The man leafed through the passport, looking, Tunde knew, for the official stamp declaring his guardian, who would then have co-signed a pass for him to be out shopping today. He went through each page carefully. Having conscientiously examined it, he made the ‘papers’ sign again, a little panic rising in his face. Tunde smiled and shrugged and tipped his head to one side.
‘Come on,’ he said, though there was no indication the man spoke any English. ‘It’s just some little rolls. These are all the papers I have, man.’
Until now, this had been enough. Usually someone would smile at this point at the absurd foreign journalist or give a little lecture in broken English about how he must be properly certified next time, and Tunde would apologize and give his charming grin, and he would walk out of the store with his meal or supplies.
This time the man behind the counter shook his head miserably again. He pointed towards a sign on the wall in Russian. Tunde translated it with the help of his phrasebook. It was, roughly: ‘Five thousand dollar fine for anyone found to have helped a man without papers.’
Tunde shrugged and smiled and opened his palms to show them empty. He made a ‘looking-around’ gesture, cocking his hand over his eyes and miming a scouting of the horizon.
‘Who’s here to see? I won’t tell anyone.’

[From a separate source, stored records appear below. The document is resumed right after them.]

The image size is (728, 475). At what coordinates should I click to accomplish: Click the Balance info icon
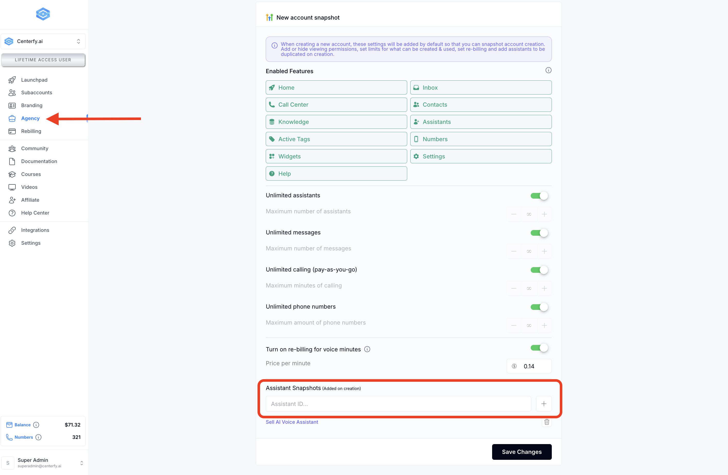click(x=36, y=425)

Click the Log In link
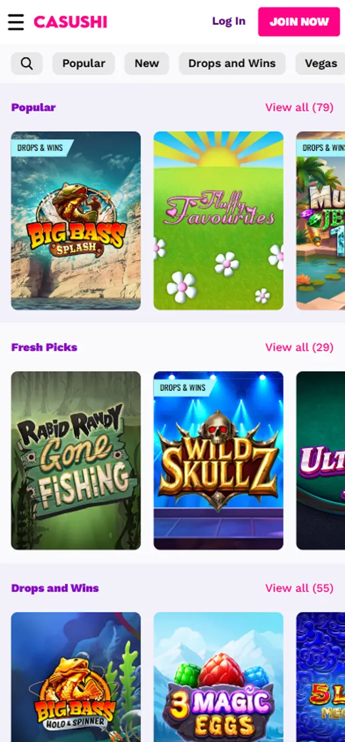(229, 21)
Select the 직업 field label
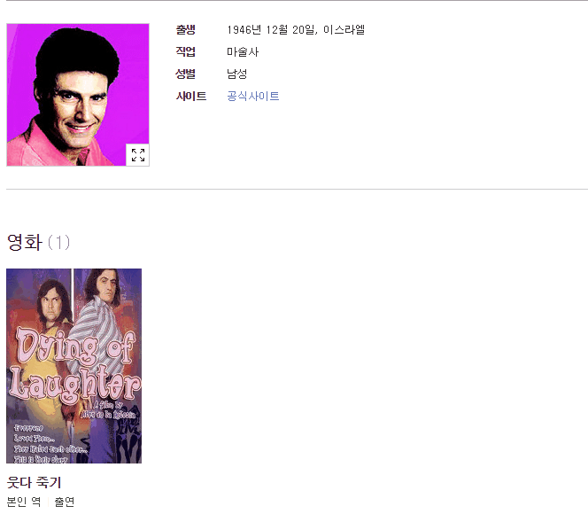Screen dimensions: 588x514 click(186, 51)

The man shook his head. Clutched the counter, looked down at the backs of his hands. There, where his cuffs met his wrists, he was marked with long, whorled scars. Scars upon scars, older and newer. Fern-like and coiled. Where his neck pulled away from the shirt were the marks, too. He shook his head and stood and waited, looking down. Tunde grabbed his passport back from the counter and left. As he walked away, there were women standing in open doorways watching him go.
Women and men who were willing to sell him food or fuel for his little camping stove became fewer and farther between. He started to develop a sense for those who might be friendly. Older men, sitting outside a house playing cards – they’d have something for him, might even find him a bed for the night. Young men tended to be too frightened. There was no point talking to women at all; even meeting their eyes felt too dangerous.
When he walked past a group of women on the road – laughing and joking and making arcs against the sky – Tunde said to himself, I’m not here, I’m nothing, don’t notice me, you can’t see me, there’s nothing here to see.
They called to him first in Romanian and then in English. He looked at the stones of the path. They shouted a few words after him, obscene and racist words, but let him go on.
In his journal, he wrote: ‘For the first time today on the road I was afraid.’ He ran his fingers over the ink as it dried. The truth was easier there than here.
Halfway through the tenth week came a bright morning, the sun breaking through the clouds, dragonflies darting and hovering over the pasture meadow. Tunde made his little calculation again in his head – enough energy bars in his pack to keep him going for a couple of weeks, enough film in his back-up camera, his phone and charger safe. He’d be in the mountains in a week, he’d record what he saw there for a week more, perhaps, and then he’d get the fuck out with this story. He was in this dream so securely that, at first, rounding the side of the hill, he did not see what the thing was tied to that post in the centre of the road.